Despite being far short of the financial threshold for AGI in its contract with Microsoft, OpenAI CEO Sam Altman has often made statements that suggest OpenAI is close to achieving the AI milestone as measured by other benchmarks. In a post to his personal blog in January 2025 titled “Reflections,” Altman wrote that OpenAI was “now confident we know how to build AGI as we have traditionally understood it” and that the company was beginning to turn its aim towards superintelligence. In a subsequent essay titled “Three Observations,” he wrote that systems pointing toward AGI were “coming into view.” Yet, at other times, Altman has seemed to acknowledge AGI’s weakness as a concept. Around the same time as his “Reflections” blog post, Altman told a Bloomberg News interviewer that AGI “has become a very sloppy term.”
Microsoft has also chosen to ignore the financial definition of AGI it struck with OpenAI when it suited the company’s marketing purposes. In March 2023, a team of Microsoft researchers published a 154-page paper about GPT-4 provocatively titled “Sparks of Artificial General Intelligence,” arguing the model could “reasonably be viewed as an early (yet still incomplete) version” of AGI.
The paper was widely criticized for hyping the abilities of GPT-4 for commercial purposes. Even Altman distanced himself, calling GPT-4 “still flawed, still limited.”The new research and benchmarks from Google DeepMind and the Hendrycks-Bengio team makes some progress towards establishing a yardstick for AGI, one rooted in decades of study of human intelligence. And what’s clear is that today’s best AI models still don’t measure up to breadth and depth of human cognitive abilities.

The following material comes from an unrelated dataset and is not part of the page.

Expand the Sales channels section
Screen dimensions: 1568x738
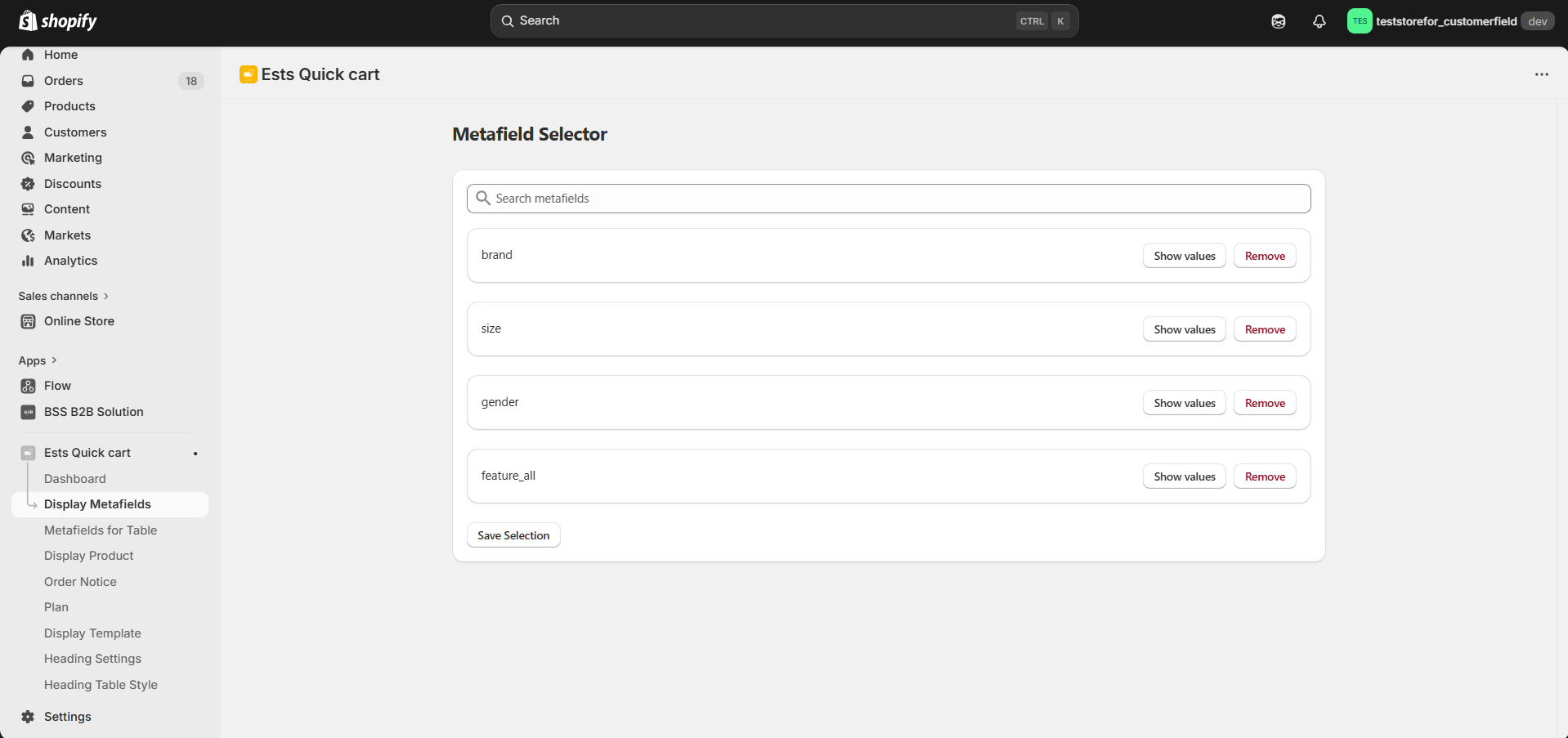[64, 296]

Huang, the Nvidia CEO, knows this, just as he was no doubt fully aware of the social media frenzy and headlines he would generate by saying AGI had been achieved. We know Huang knows this because later in the same podcast in which he said “AGI is achieved” he also said that the popular OpenClaw AI agents, which can be powered by any of the top AI models from companies such as Anthropic and OpenAI, could never replicate Nvidia. “Now, the odds of 100,000 of those agents building Nvidia is zero percent,” he said.
Huang is not just Nvidia’s CEO. He is also the company’s founder and the person who has run the company for 33 years, piloting it past near-bankruptcy at one point, to see it now worth more than $4 trillion, making it one of the most valuable companies on the planet. In many ways, Huang is a singular genius. But he’s also a very human one. So maybe we need a new standard, not AGI but AJI—artificial Jensen intelligence. When AI reaches that level, the AI boosters on social media who breathlessly amplified Huang’s AGI claim will really have something to get excited about.